La position de président n’est pas la plus enviable, et certains de nos personnages fictionnels ont dû s’y frotter avec plus ou moins de succès. Retour sur 5 présidents marquants du petit écran :

5/ Président George Washington (John Adams)

Difficile de ne pas donner sa place au premier président des États-Unis, même au détriment de John Adams. Il faut dire que Washington était un homme assez humble, quelque chose de tellement rare dans cette branche, et en plus, c’était à une période bien difficile.

4/ Présidente Laura Roslin (Battlestar Galactica)

Elle n’était pas destinée à cette fonction, mais va finir par être à la tête des derniers survivants de l’espèce humaine, et saura prendre des décisions bien difficiles, parfois discutables, d’autres fois bénéfiques pour le peuple. D’accord, il y aura un petit côté dictature sur la fin que même le créateur de la série n’a pas l’air d’avoir notée (surtout que son utilité était de plus en plus discutable au vu du nombre de survivants), mais sur l’ensemble, elle a fait du bon boulot.

3/ Président Hayes (Stargate SG-1)

J’ai un gros faible pour ce président, un homme assez réfléchi et impliqué. Il ne prend pas ses décisions à la légère et essaie de comprendre ce qui se passe avant d’agir, en pesant le pour et le contre. C’est important dans un univers où des Goa’ulds ou Ori veulent vous assujettir.

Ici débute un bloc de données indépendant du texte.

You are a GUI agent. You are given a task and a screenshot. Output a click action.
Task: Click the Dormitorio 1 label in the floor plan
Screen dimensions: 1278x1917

2/ Président Bartlett (The West Wing)

Je crois qu’il n’y a qu’un seul « président » fictif encore mieux que Bartlett : Santos. Mais, on ne l’a pas vu en fonction, alors ce sera celui que l’on aura connu toutes ces années, qui ne furent pas toutes des plus productives (il y a des moments où son équipe n’a pas achevé grand-chose !), mais c’est un homme qui serait capable de vous redonner foi en la politique, et ça, cela mérite le respect.

1/ Président David Palmer (24)

David Palmer est THE President. Un homme qui réussit à atteindre le pouvoir après s’être débarrassé de sa femme corrompue. Seul, sans First Lady, prêt à prendre des décisions difficiles pour assurer la protection de son pays, à envoyer Jack Bauer commettre des actes immoraux, car la situation l’exige. Et au milieu de la crise, il conserve avec miracle son intégrité. Car, quand on est dans le siège du président, il faut parfois prendre des décisions qui apparaissent discutables, que le public n’aimera pas, mais qui sont nécessaires pour le bien du pays. David Palmer est cet homme.